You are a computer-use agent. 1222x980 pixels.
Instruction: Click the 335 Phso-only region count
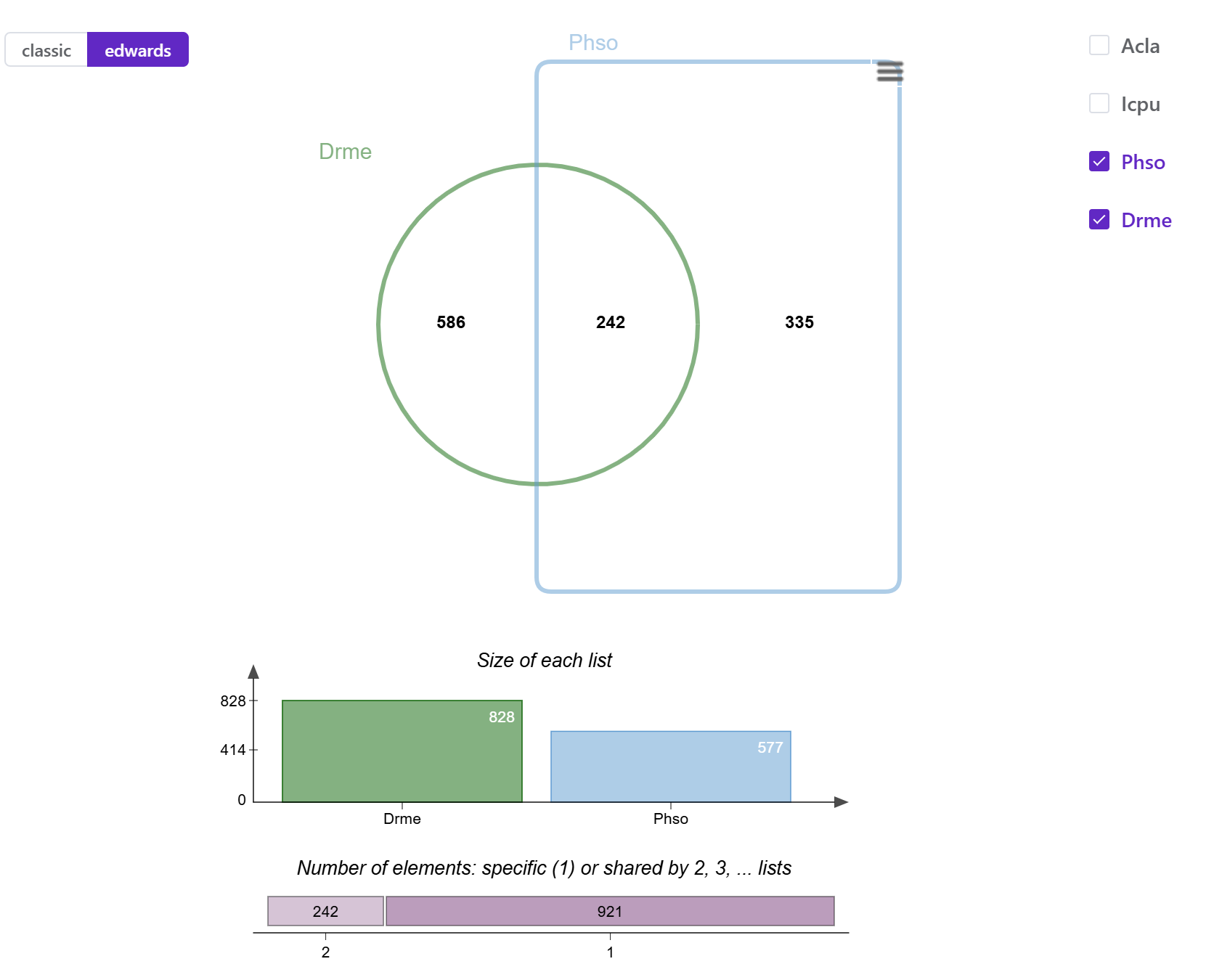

####

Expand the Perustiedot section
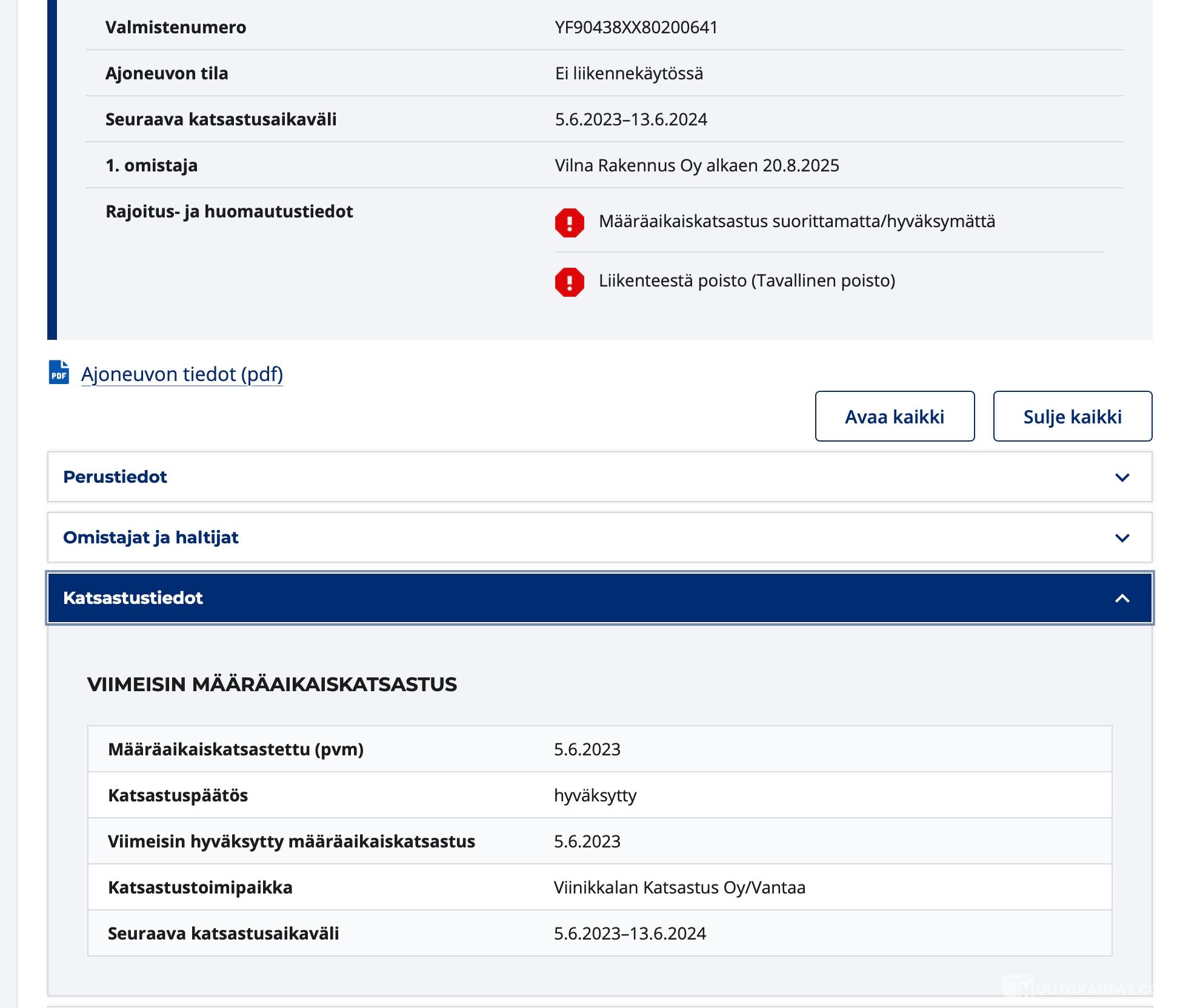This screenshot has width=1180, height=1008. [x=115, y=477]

####

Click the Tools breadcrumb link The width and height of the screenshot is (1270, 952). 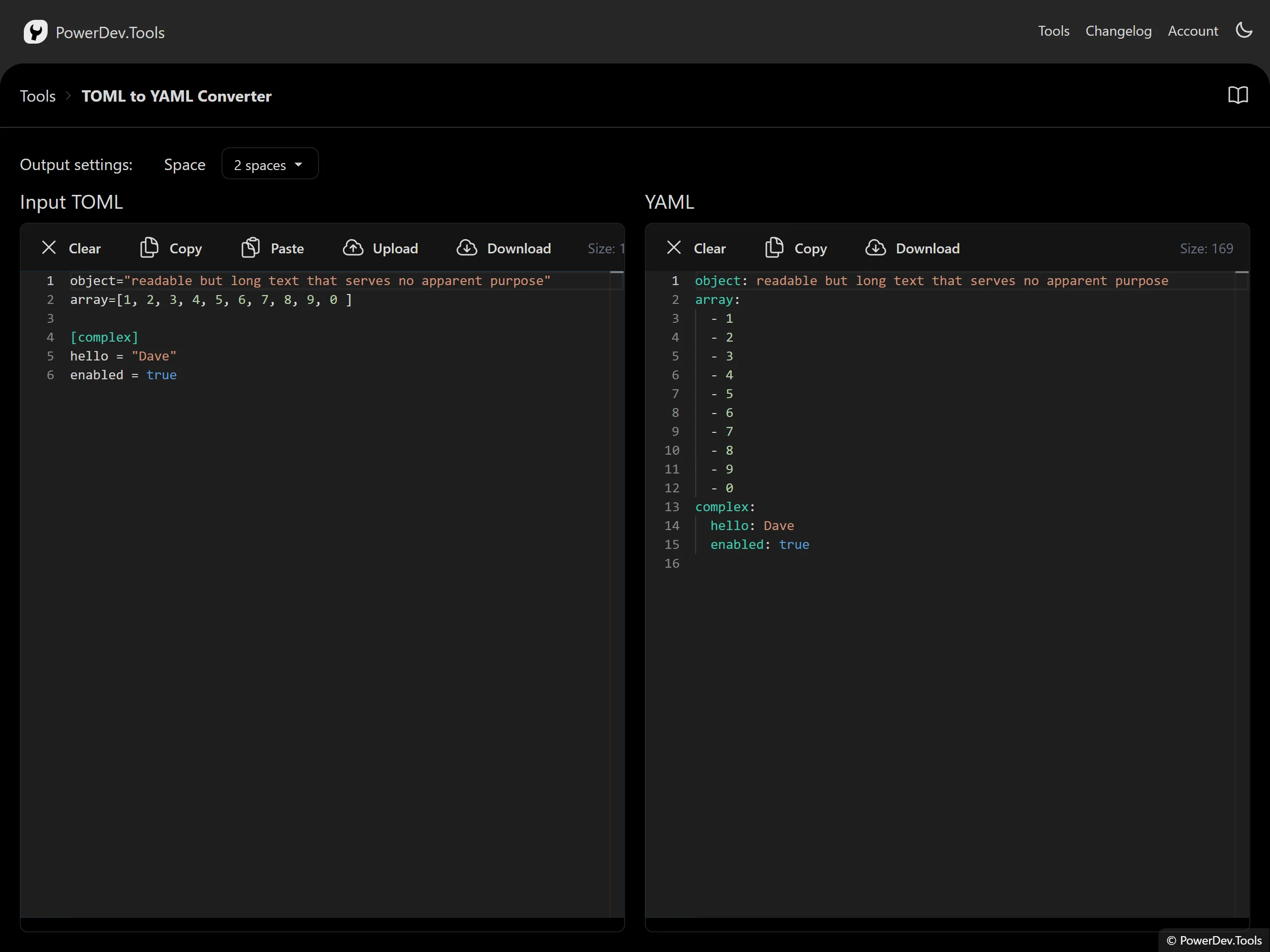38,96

####

Please format the lines of the records as a Markdown table with the columns Row and Line. Begin at the line that has "You are a computer-use", stop after the line that has "Instruction: Click the", number each line in order, and leave out any blank lines.

| Row | Line |
|---|---|
| 1 | You are a computer-use agent. 1222x980 pixels. |
| 2 | Instruction: Click the 335 Phso-only region count |